If you’re considering taking legal action for medical malpractice, you may already be aware that Georgia is one of the relatively few states where a doctor or other medical professional’s apology for an error or negligence can’t be used as evidence against them.
Most states have some version of an “apology law.” However, most of these exempt only expressions of sympathy from being used against a doctor. The idea is to encourage doctors to be able to communicate more compassionately with patients and family members when something goes wrong. The findings are mixed as to whether or to what extent this reduces malpractice suits. That largely depends on how egregious and reparable the mistake was.
How that apology can be used against them
So if a Georgia doctor admits that they made a mistake and apologizes for it, does that mean they avoid any legal consequences? Not at all.
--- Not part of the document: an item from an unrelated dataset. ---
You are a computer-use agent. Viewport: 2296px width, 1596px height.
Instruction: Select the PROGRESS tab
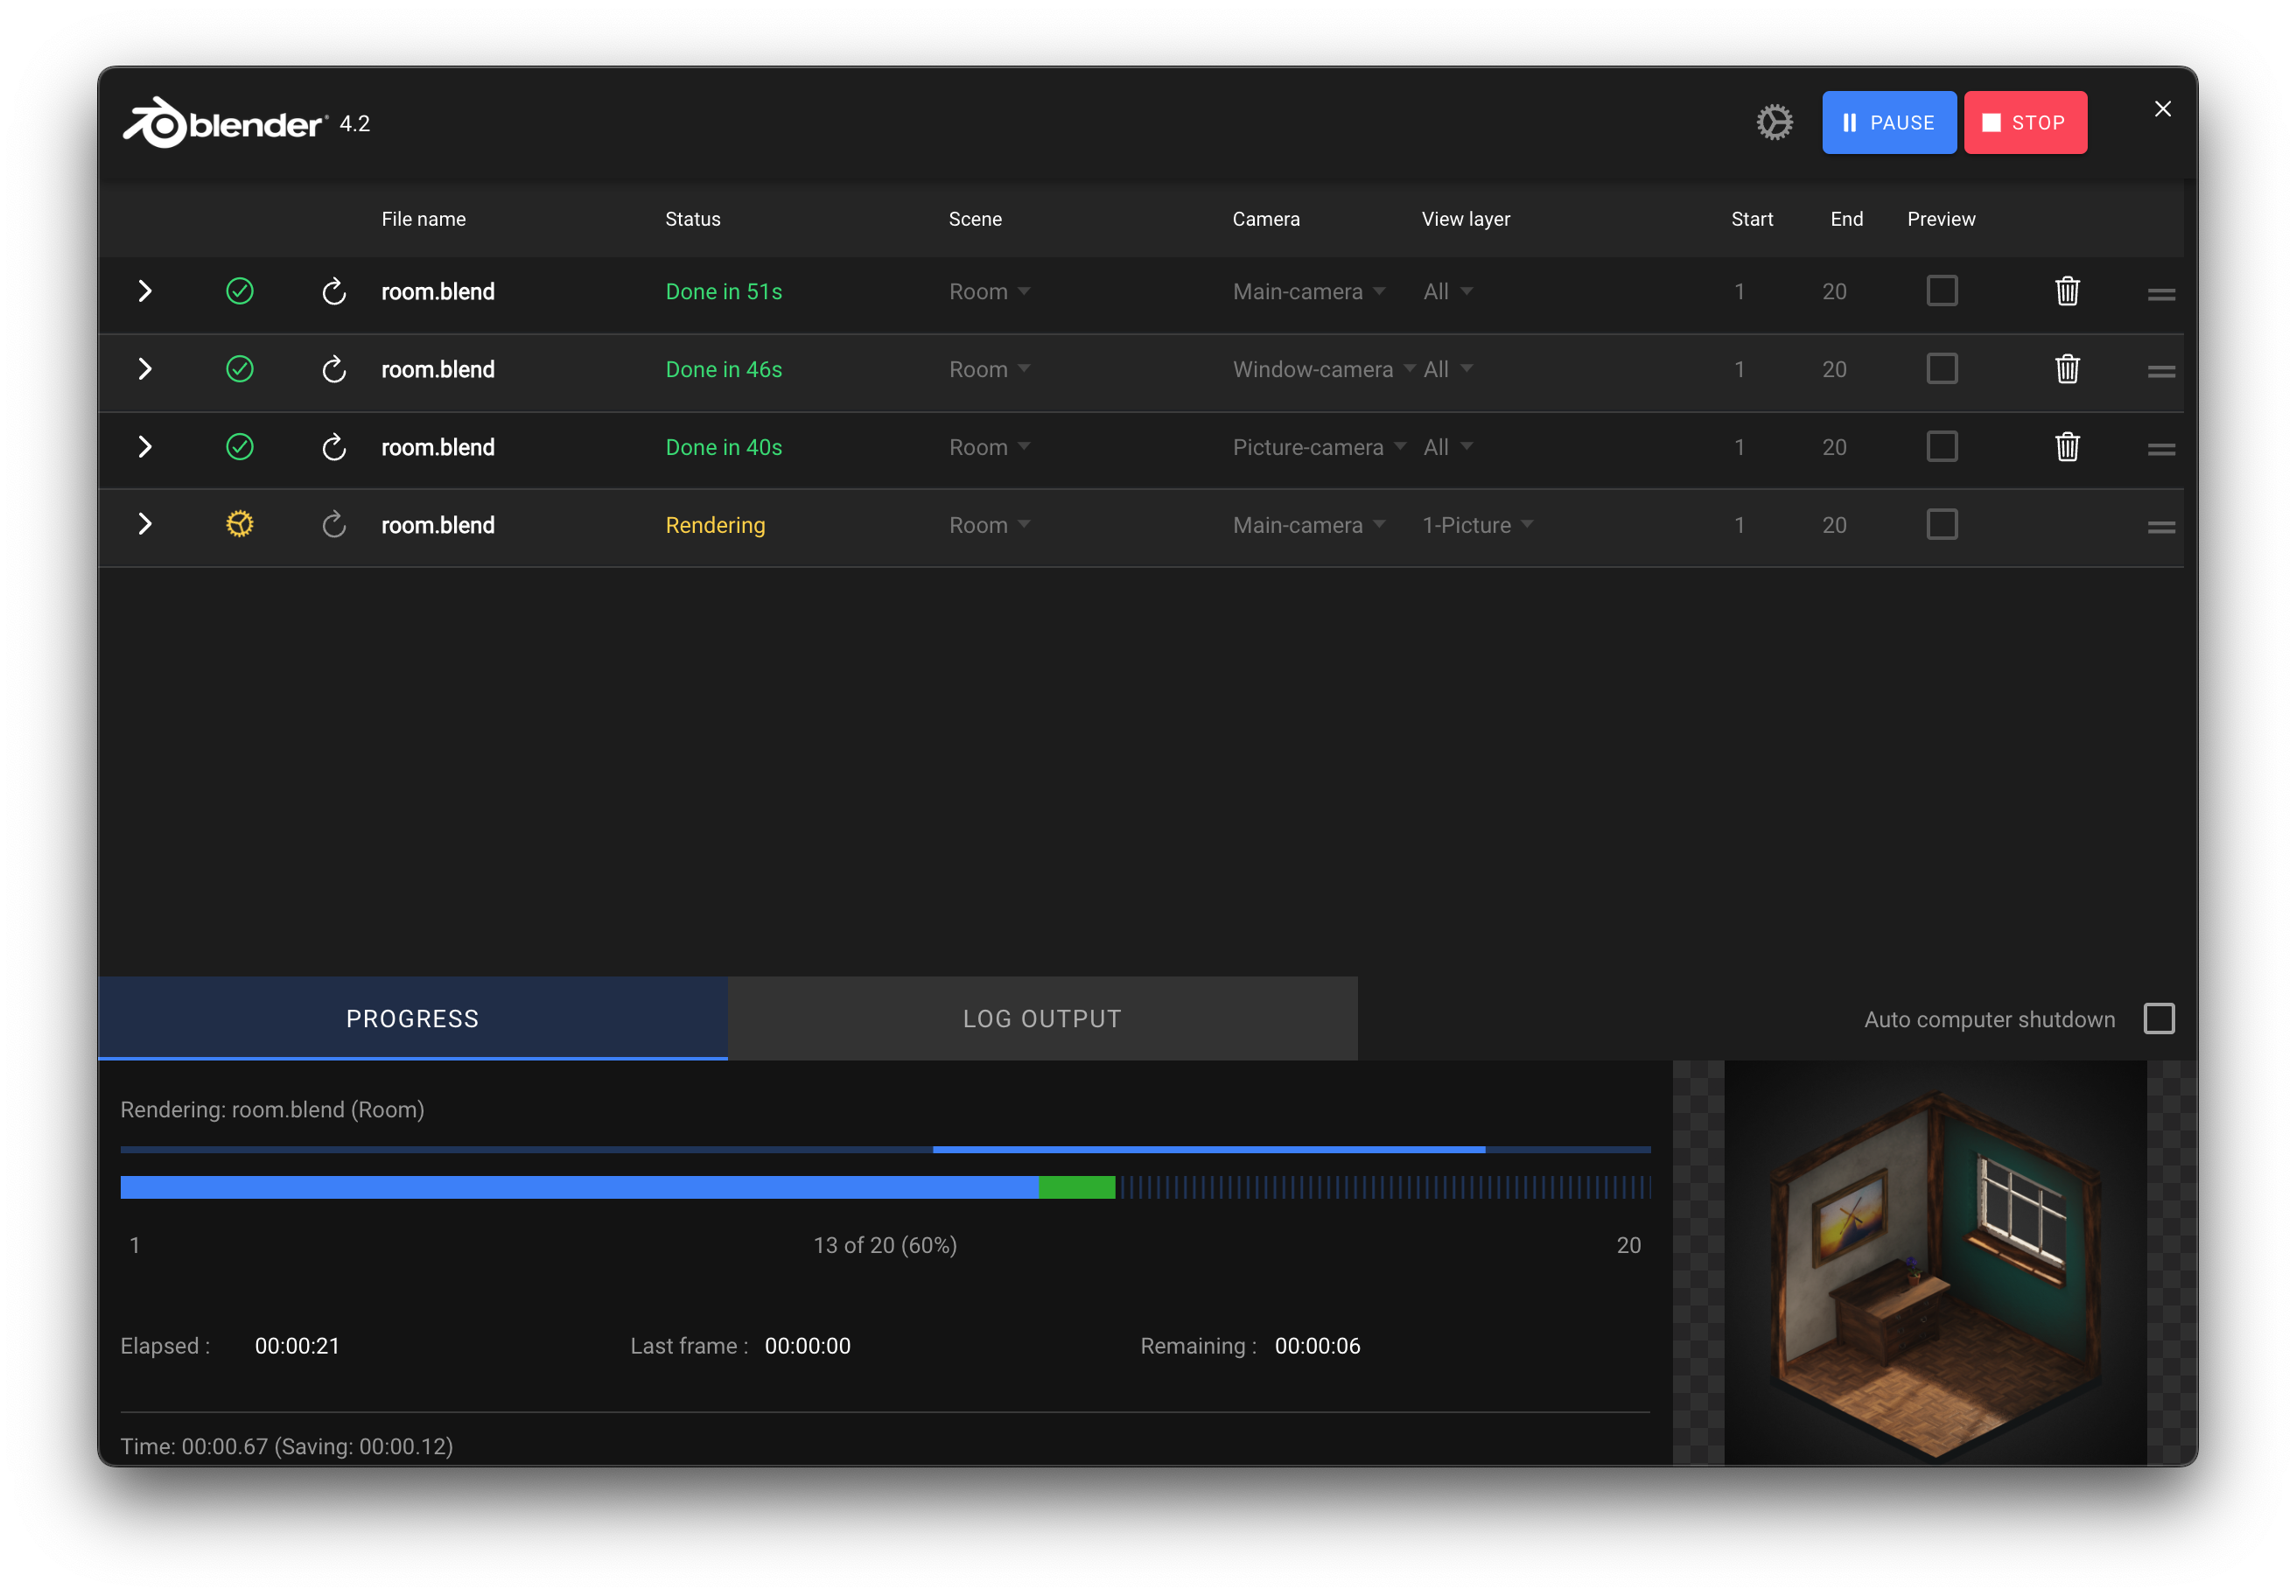point(412,1018)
There may be a lot of information contained in that apology that can lead you to evidence in your medical record and doctor’s notes. It’s important to get to these as soon as possible, however, before they are “modified” or erased completely.
Further, a doctor’s apology can be used by an attorney when they question the doctor in a pre-trial deposition. That gets the doctor on the record under oath. While they couldn’t be asked about their apology during the trial, they can be asked whether they believe they made any mistakes and what those were. If they contradict previous sworn testimony and their earlier apology, they could face legal consequences for perjury.
The “apology law” only applies to civil cases
It’s also important to remember that this law doesn’t apply to criminal cases or to medical board hearings – only to civil malpractice cases. Therefore, if an error or act of negligence is particularly serious, they could face consequences beyond a lawsuit.
Most doctors, even in Georgia, aren’t going to confess to a serious lapse in judgment or another mistake. However, it’s crucial for patients and their loved ones to ask questions when something goes wrong and listen carefully to everything that’s said. You never know what will lead you to evidence you can use. Getting legal guidance as soon as possible is also a wise move.